The sale of $400 million of the Company's convertible subordinated debentures
to Oak Hill Capital Partners, L.P. has provided additional working capital to
the Company. These bonds bear a coupon rate of 6.75% per annum, and are
initially convertible at a price of $29.89 per share of Cincinnati Bell
common stock. As of the date of this filing, approximately $231 million of
the proceeds of this sale have been used by the Company to liquidate all of
its outstanding commercial paper. The Company is also currently engaging in a
stock repurchase program that has resulted in the purchase of the Company's
common stock, requiring approximately $52 million of the $200 million
authorized for this program. Although $200 million has been authorized for
the buyback of the Company's common shares (see Note 9 of Notes to Financial
Statements), the Company may purchase considerably less than that based on
market conditions. Furthermore, the Company has purchased 4,999,345 IXC
common shares held by General Electric Pension Trust, requiring $250 million
of the proceeds. The excess of these cash requirements over the cash provided
by sale of the debentures was provided by an interim banking facility
established by the Company.

Pending the results of a current review of the Company's credit ratings, it is
unlikely that the Company will be able to utilize the $200 million remaining
from the shelf registration filed with the Securities and Exchange Commission in
October 1998. In response to that probability, the Company has established
interim financing until a permanent credit facility is established.

Regarding future cash requirements, it should also be noted that the
aforementioned $400 million in convertible subordinated debentures could be
exchanged for stock of the combined company at a future date. This is discussed
further in Note 9 of the Notes to Financial Statements and Item 2, Part II of
this Report on Form 10-Q.

CASH FLOW
Income from continuing operations, adjusted for non-cash expenses, was $126
million for the first six months of 1999 compared to $98 million in 1998; a $28
million increase. Receivables grew at a smaller rate in 1999 than in 1998,
contributing an additional $9 million versus the prior year. Accounts payable
and accrued liabilities decreased approximately $39 million versus the prior
year, largely due to the liquidation of prior year liabilities for the wireless
venture. An increase in other assets and liabilities in 1999 served to reduce
cash flows by $26 million. As a result of the above, cash provided by operating
activities equaled $61 million; $24 million less than the $85 million during the
same period in 1998.

> GOAL OF THE EXERCISE:
In the excerpt on financing and cash flow, what coupon rate do the debentures sold to Oak Hill Capital Partners, L.P. bear?

> PROVIDED DATA:

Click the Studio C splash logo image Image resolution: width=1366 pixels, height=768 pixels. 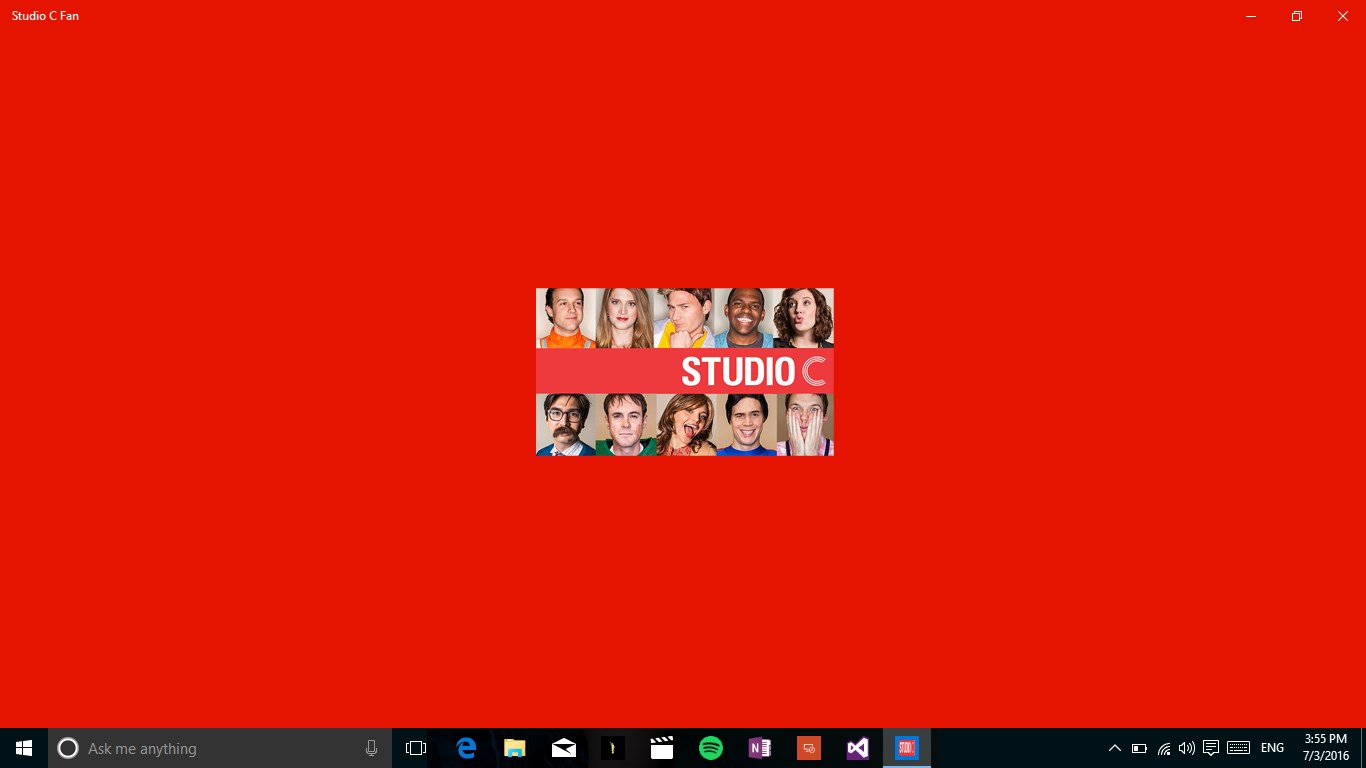click(685, 372)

> SOLUTION FOR THIS PROBLEM:
6.75% per annum